Source records:
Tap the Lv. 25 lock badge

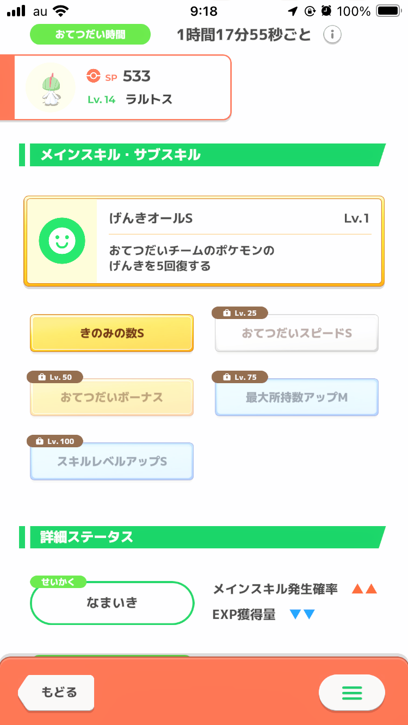click(x=239, y=313)
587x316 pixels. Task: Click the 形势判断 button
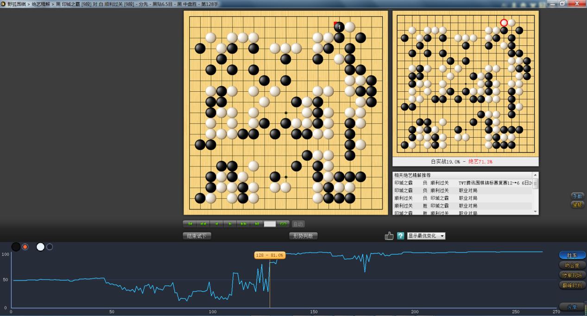pyautogui.click(x=303, y=236)
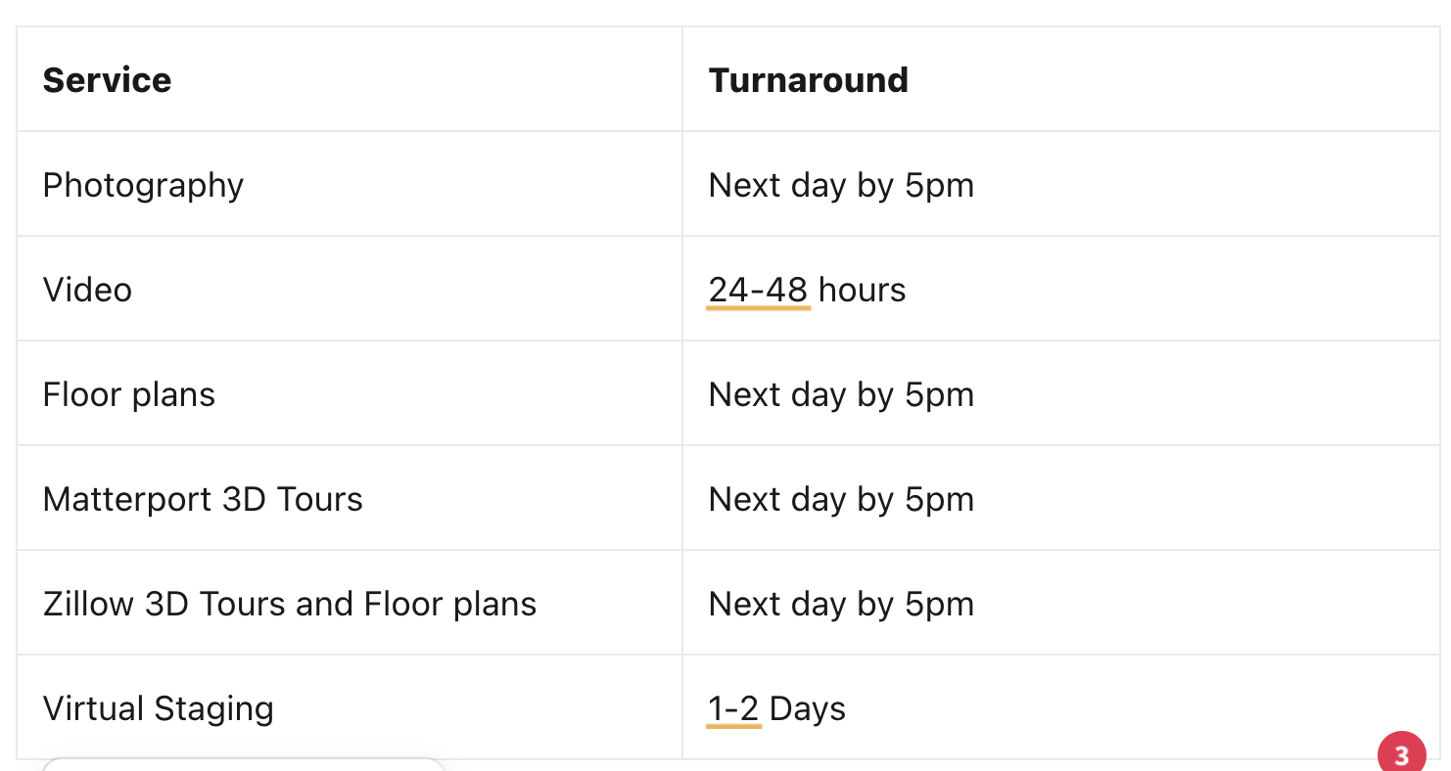The height and width of the screenshot is (771, 1451).
Task: Click the Video service cell
Action: pyautogui.click(x=350, y=289)
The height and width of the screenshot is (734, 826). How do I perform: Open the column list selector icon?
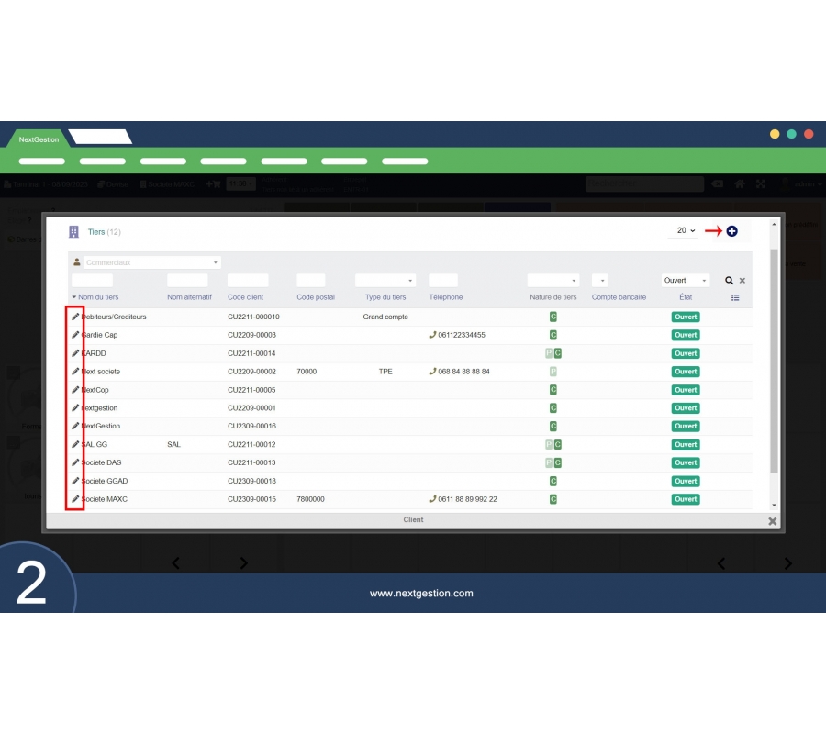(x=735, y=297)
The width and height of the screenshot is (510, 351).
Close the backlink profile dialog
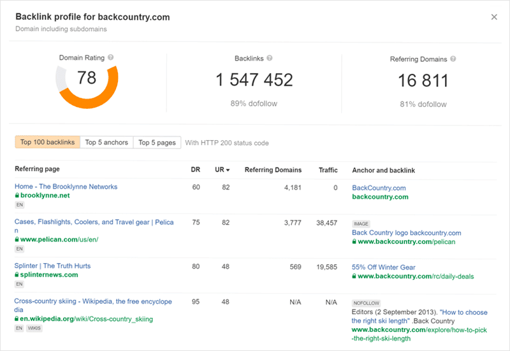click(x=494, y=17)
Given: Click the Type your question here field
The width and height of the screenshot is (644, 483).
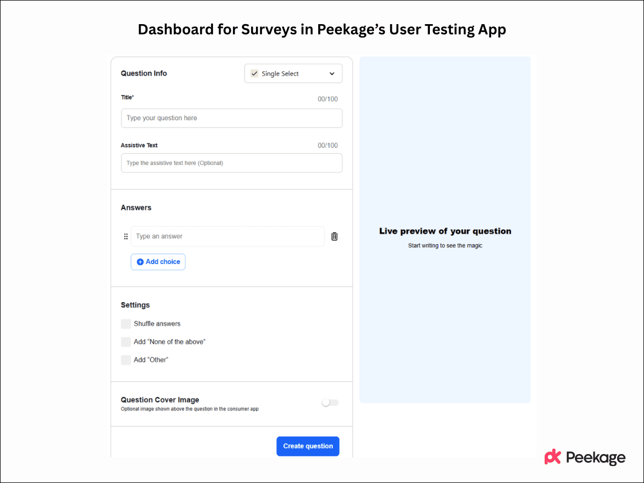Looking at the screenshot, I should 231,118.
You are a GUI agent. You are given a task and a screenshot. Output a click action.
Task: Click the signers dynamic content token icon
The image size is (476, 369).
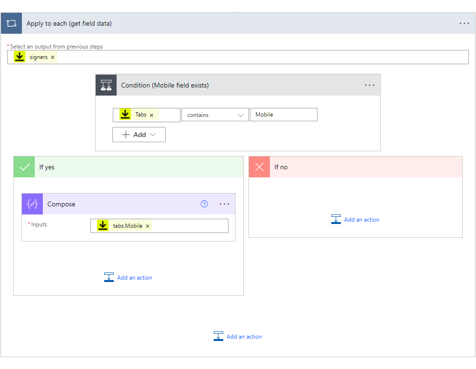(19, 57)
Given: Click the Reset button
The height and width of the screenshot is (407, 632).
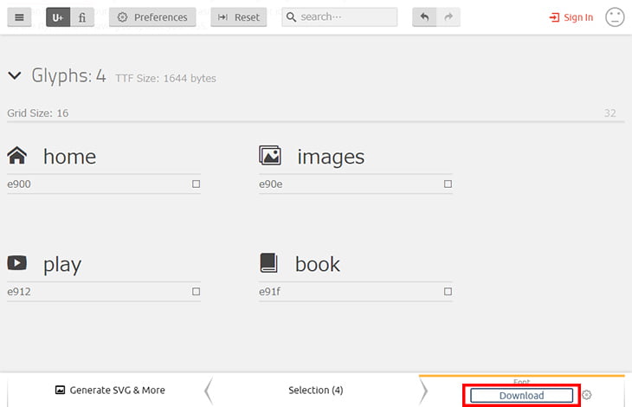Looking at the screenshot, I should tap(238, 17).
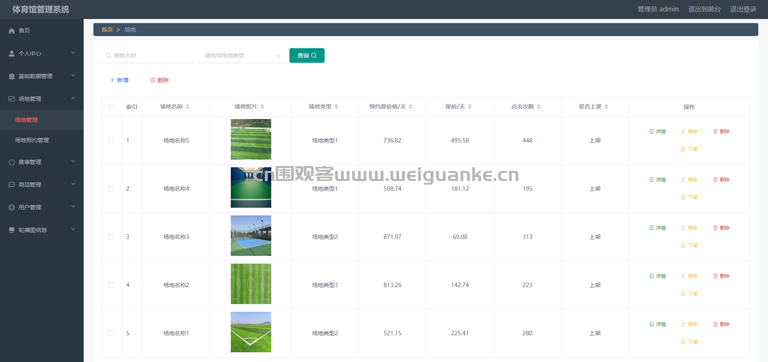Click the home icon beside 首页 in the sidebar
This screenshot has height=362, width=768.
coord(12,31)
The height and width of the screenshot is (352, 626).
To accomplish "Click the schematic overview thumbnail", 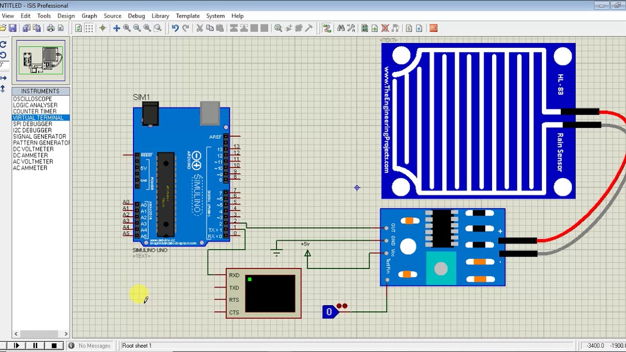I will click(41, 61).
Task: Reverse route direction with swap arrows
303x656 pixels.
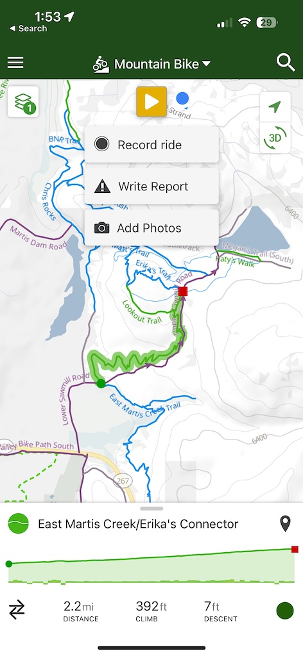Action: pyautogui.click(x=17, y=610)
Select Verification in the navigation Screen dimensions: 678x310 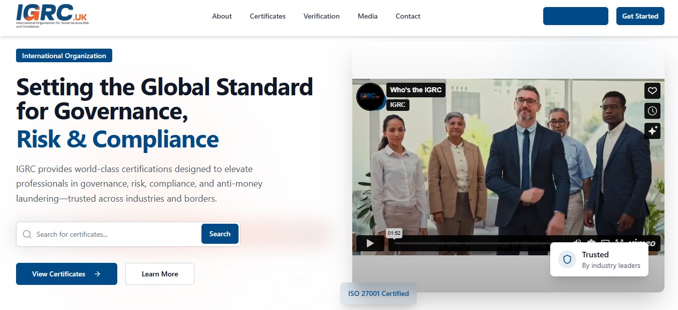[x=321, y=16]
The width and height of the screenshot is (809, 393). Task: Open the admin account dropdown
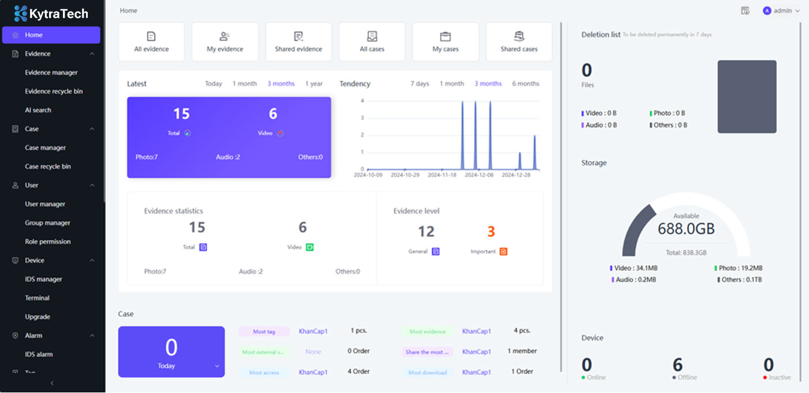point(782,11)
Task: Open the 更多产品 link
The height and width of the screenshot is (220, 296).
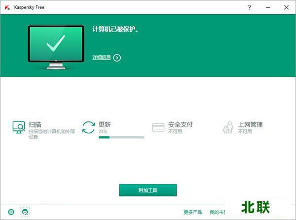Action: 192,212
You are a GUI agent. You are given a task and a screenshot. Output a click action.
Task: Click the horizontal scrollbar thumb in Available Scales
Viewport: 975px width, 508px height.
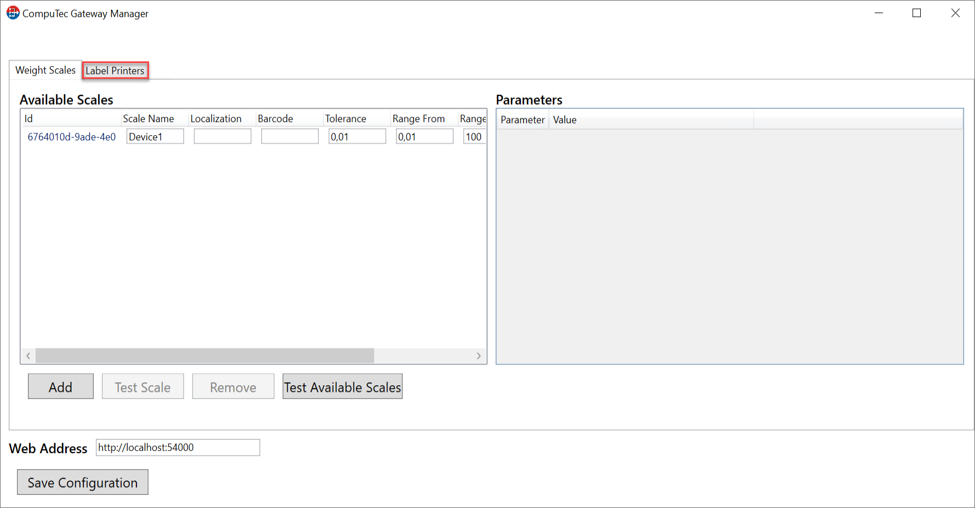click(x=204, y=356)
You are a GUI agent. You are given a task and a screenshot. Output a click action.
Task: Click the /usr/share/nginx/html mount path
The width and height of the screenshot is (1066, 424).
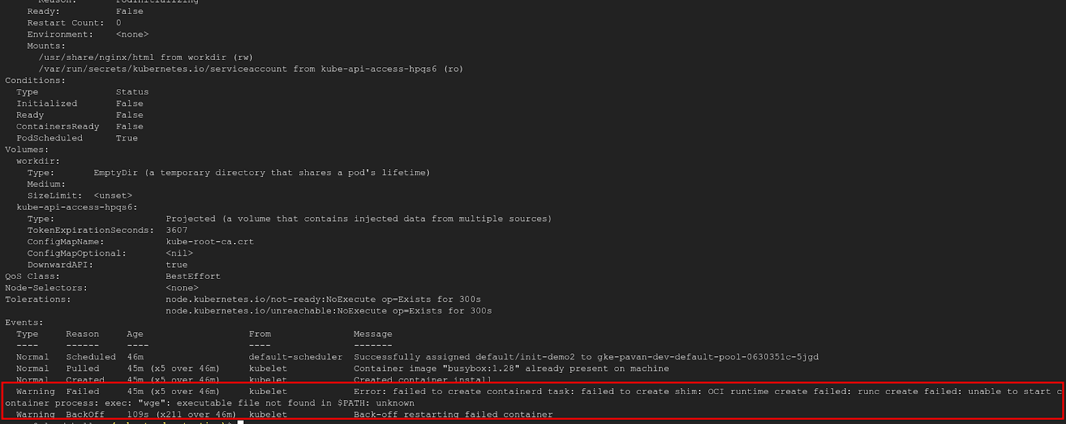click(x=97, y=57)
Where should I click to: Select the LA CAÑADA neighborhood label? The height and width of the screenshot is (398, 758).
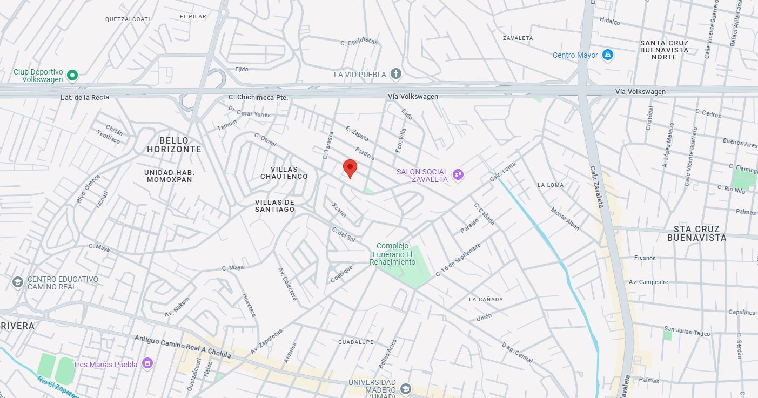(486, 299)
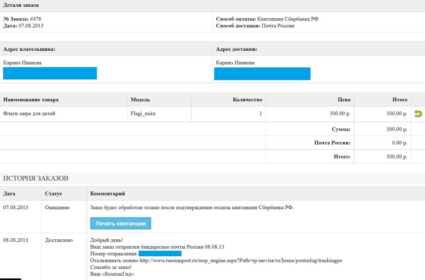Click the Flagi_mira model cell
This screenshot has width=425, height=280.
pos(144,114)
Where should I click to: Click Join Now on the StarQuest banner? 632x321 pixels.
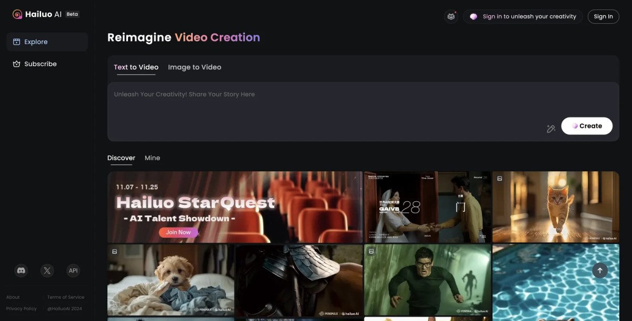coord(178,232)
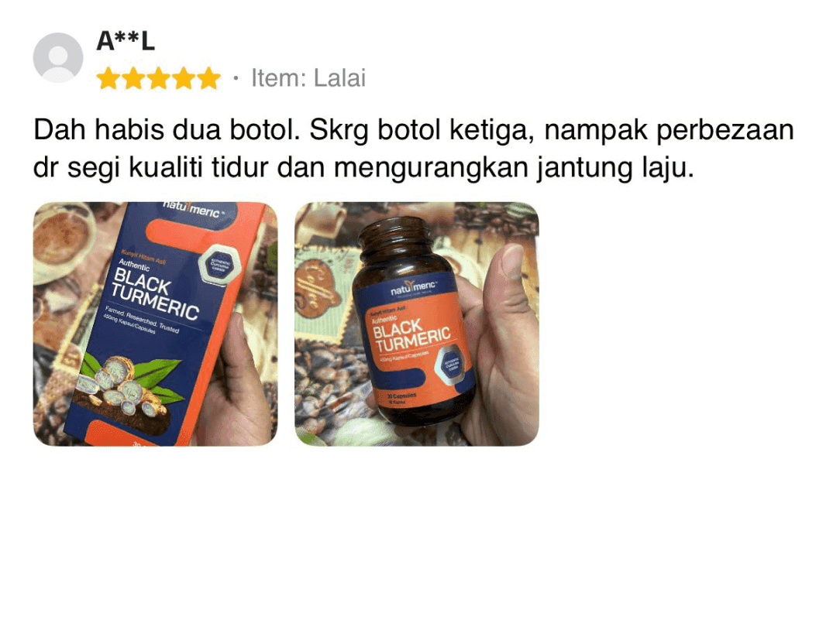Open the profile of reviewer A**L
Image resolution: width=840 pixels, height=627 pixels.
(126, 41)
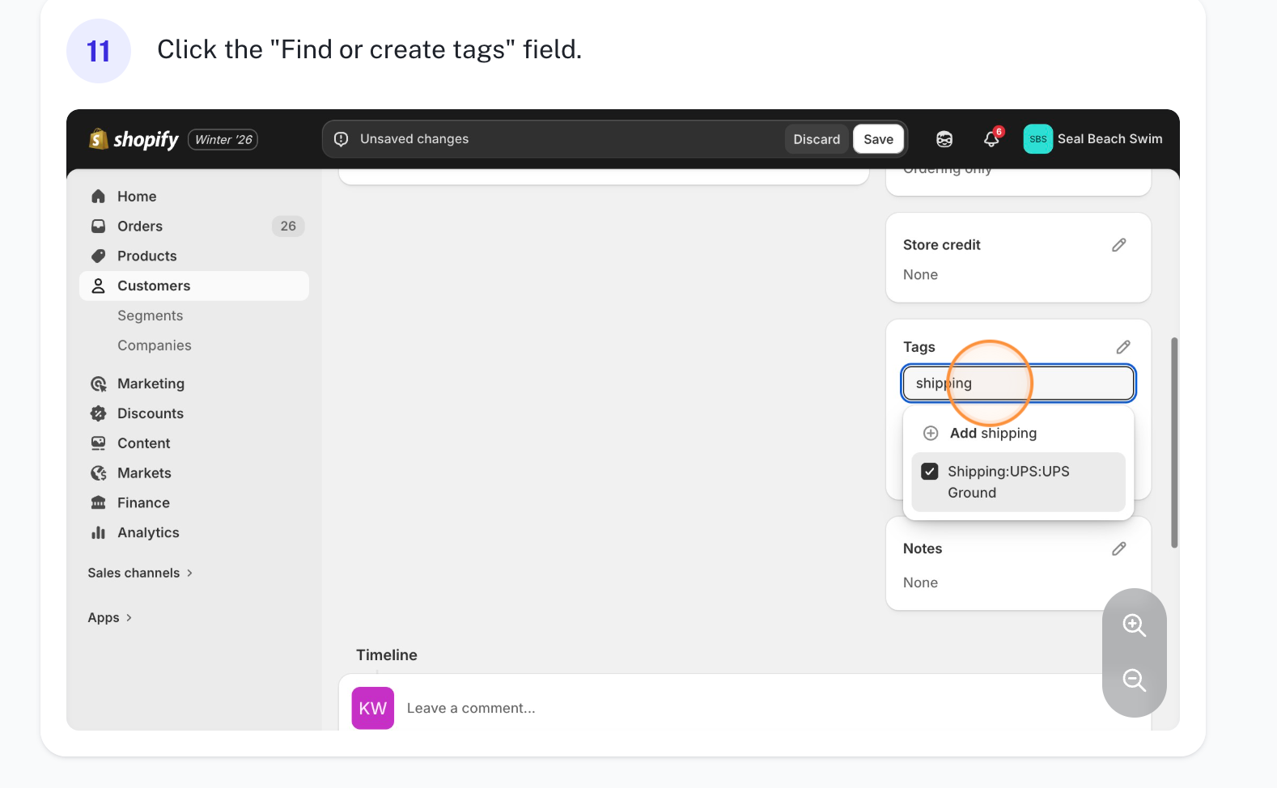Image resolution: width=1277 pixels, height=788 pixels.
Task: Select the Add shipping option
Action: (992, 433)
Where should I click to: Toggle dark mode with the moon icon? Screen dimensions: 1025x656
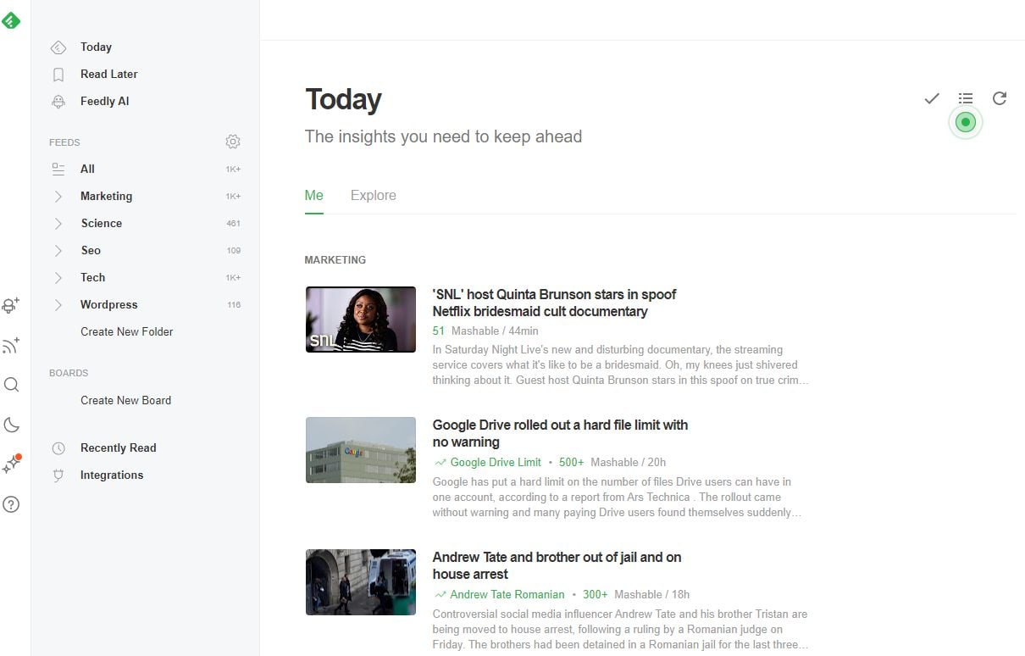tap(11, 425)
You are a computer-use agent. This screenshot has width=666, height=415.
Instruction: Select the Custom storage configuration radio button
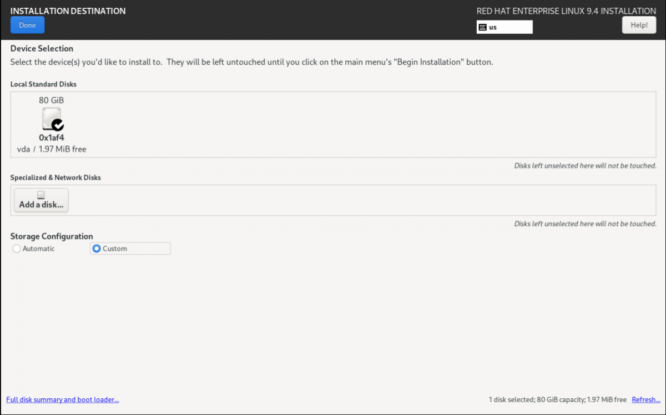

TASK OBJECTIVE:
In the entries above, which lines run from the one with "The width and height of the screenshot is (809, 393)." up to and including the one with "Task: Click the horizontal"? Write them out exactly, without the pictures.

ANSWER FOR THIS EXERCISE:
The width and height of the screenshot is (809, 393). Task: Open the admin account dropdown
point(782,11)
Task: Open the 更多产品 link
The height and width of the screenshot is (220, 296).
Action: 192,212
You are a GUI agent. You are given a task and a screenshot. Output a click action.
Task: Click the horizontal scrollbar thumb in Available Scales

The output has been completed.